Putnam, Sallie A. Brock
PUTNAM, Sallie A. Brock
Born 1828, Madison County, Virginia; died 1911
Wrote under: Virginia Madison
Daughter of Ansalem and Elizabeth Beverly Brock; married Richard Putnam, 1882
Little is known of Sallie A. Brock Putnam's early life except she was educated by private tutors and by her father, who taught at the University of Virginia. After his death, Putnam and her mother moved to Richmond, Virginia, until the mother's death in 1865. That summer, Putnam traveled to New York City and was persuaded to write an account of her life in the former Confederate capital, which was published in 1867 as Richmond During the War. The Southern Amaranth (1869) was a collection of Civil War poetry and included some of Putnam's own verses. For 10 years Putnam was associated with Frank Leslie's Lady's Journal and also contributed pieces to other women's magazines. She married a New York City minister, and they traveled extensively.
Richmond During the War displays Putnam's keen eye for detail. Filled with chatty gossip and shrewd observations of life in the beleaguered city, it is a fascinating account of civilians in a war zone. Historians have relied heavily on its descriptions of the inauguration of Jefferson Davis and the Richmond Bread Riot of 1863. Putnam evidently knew the city and its people well; although she wrote from hindsight, many of her conclusions are valid. She was correct in condemning the government's willingness to give President Davis total control of the army, a function more properly entrusted to the secretary of war and the generals. Similarly, her criticisms of Richmond's defenses and food supply are justified. Striking a note of sectional reconciliation at the end of the memoir, Putnam has only praise for Lincoln's policy of Reconstruction and the conduct of the federal troops occupying Richmond in the last days of the war.

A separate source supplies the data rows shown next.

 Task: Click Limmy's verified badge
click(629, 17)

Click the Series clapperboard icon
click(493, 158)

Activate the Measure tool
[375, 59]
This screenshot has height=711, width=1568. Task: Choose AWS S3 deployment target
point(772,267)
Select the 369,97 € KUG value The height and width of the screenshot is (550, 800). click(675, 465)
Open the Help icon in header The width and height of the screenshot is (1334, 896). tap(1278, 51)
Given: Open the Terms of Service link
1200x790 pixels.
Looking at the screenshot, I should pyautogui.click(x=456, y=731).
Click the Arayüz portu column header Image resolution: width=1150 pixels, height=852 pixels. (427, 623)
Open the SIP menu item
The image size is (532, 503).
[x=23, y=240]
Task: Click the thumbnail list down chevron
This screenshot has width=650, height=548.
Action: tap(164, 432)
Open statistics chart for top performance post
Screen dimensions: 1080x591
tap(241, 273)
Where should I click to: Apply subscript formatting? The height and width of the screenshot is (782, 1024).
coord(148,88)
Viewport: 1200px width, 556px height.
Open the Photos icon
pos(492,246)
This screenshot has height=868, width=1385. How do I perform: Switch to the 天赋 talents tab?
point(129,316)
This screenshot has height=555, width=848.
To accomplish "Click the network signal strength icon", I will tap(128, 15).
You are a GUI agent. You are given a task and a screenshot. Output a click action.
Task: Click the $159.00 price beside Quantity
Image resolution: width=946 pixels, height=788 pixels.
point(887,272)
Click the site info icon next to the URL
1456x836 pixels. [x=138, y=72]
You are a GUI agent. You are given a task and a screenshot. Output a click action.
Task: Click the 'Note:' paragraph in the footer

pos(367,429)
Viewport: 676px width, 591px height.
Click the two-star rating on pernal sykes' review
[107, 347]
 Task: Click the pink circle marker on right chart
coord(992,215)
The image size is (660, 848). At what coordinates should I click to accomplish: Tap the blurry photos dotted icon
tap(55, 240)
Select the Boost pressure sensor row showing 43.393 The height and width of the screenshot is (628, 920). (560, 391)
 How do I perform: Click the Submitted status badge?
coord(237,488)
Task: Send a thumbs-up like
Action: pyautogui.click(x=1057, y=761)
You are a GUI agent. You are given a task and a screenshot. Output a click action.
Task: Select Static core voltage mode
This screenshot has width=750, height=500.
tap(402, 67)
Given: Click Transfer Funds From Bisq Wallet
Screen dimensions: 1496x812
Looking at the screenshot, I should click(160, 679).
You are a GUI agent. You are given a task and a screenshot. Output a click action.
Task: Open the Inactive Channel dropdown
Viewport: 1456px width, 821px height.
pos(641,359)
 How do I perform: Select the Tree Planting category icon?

Kenneth, My King (1873) is a romance set in the prewar South. It is very much like Jane Eyre. The plot revolves around the love between a young governess, Harriet Royal, and her employer, Kenneth Darrow. Harriet learns the secret of Kenneth's wife, Bertha's, madness and the "shadow of a terrible living sorrow" that hangs over Kenneth. Both Kenneth and his brother Richard were in love with Bertha, and although she married Kenneth, Richard was the father of her child. The novel ends happily with the marriage of Kenneth and Harriet after Bertha dies of a brain hemorrhage, Richard commits suicide, and Harriet's fiancé is conveniently lost at sea.
Kenneth, My King is a standard 19th-century romance, overlaid with gothic trappings and a Pollyannaish nostalgia for the Old South. What saves the novel from mere silliness is the character of Harriet. She is neither a clinging vine nor a flirt, but an independent, reasonable woman. Whereas Jane Eyre displayed the virtues of patience and self-sacrifice, Harriet was far stronger, choosing to work as a governess, rather than dutifully going where others sent her.
It is unfortunate Putnam chose to try her hand at fiction. While Kenneth, My King may have pleased its audience, it does nothing to enhance Putnam's reputation as a writer. It is difficult to understand how someone who displays such perception in her autobiographical works could write such an inane novel.
Bibliography:
M. T. Tardy, Living Female Writers of the South (1872).